OpenAIのサム・アルトマンCEOはこの提携に当たり、次のようにコメントしています。
We are delighted to be working with Microsoft and Oracle. OCI will extend Azure’s platform and enable OpenAI to continue to scale,
MicrosoftとOracleと協力できることをうれしく思います。OCI(Oracle Cloud Infrastructure)はAzureのプラットフォームを拡張し、OpenAIの継続的な拡張を可能にしてくれるでしょう。
今回の発表は、Azure単体の成長では追いつかないほど急速にAIワークロードのニーズが拡大していることを示していると言えそうです。
そうした中でOpenAI/MicrosoftがAIインフラ拡大先のクラウドとして選んだのは、なぜOracle Cloudだったのでしょうか?
理由は2つ考えられます。
1つは、OpenAI/Microsoftにとって、Oracleが(よくも悪くも)強力な競合関係になかったという点です。
AWSやGoogle Cloudは、クラウド市場においてもAI市場においてもOpenAI/Microsoftにとって競合関係にあるのは明らかであり、提携先の選択肢としてはなり得なかったはずです。
その点、OracleはOracle Cloudというハイパースケーラーに並ぶ強力なクラウドを持ちつつも、クラウド市場やAI市場において競合関係にあるとは見なされていません。オラクルは手を組みやすく、しかも十分な技術を持つ相手だったわけです。

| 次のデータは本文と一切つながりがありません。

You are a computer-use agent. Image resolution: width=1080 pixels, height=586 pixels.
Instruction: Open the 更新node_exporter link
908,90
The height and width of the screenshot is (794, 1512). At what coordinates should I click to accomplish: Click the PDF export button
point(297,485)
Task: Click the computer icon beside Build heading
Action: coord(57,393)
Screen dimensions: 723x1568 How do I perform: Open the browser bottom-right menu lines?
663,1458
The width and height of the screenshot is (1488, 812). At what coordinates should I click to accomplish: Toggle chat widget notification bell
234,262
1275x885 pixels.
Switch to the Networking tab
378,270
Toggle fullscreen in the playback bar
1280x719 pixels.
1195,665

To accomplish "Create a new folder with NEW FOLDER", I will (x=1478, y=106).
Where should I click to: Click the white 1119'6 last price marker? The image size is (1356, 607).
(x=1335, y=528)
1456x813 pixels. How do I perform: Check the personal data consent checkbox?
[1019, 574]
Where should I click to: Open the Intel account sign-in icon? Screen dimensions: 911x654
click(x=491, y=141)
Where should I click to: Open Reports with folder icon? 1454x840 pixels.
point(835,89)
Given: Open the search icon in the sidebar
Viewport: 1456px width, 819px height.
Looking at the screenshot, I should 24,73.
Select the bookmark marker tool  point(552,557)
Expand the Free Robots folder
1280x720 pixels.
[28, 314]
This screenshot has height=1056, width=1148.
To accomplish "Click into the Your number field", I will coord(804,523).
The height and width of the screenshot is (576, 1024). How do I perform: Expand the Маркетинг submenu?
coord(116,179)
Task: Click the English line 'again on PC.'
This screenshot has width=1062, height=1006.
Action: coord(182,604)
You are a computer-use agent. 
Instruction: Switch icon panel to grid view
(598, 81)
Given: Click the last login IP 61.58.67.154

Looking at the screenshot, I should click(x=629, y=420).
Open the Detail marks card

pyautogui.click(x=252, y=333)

特にMicrosoft AzureとOracle Cloudは高速回線で両社のクラウドを接続し、相互運用を可能にするという協力関係にあります。
参考:[速報]マイクロソフトとオラクル、クラウドの相互接続で合意。クロスクラウドのシングルサインオン、AzureからOracle Cloud Databaseへの接続などが可能に
そしてこれが2つ目の理由です。つまりMicrosoft Azureのワークロードを外部に拡大しようとすると、高速回線で接続されているOracle Cloudを利用することが、技術面で最も最適な方法となるわけです。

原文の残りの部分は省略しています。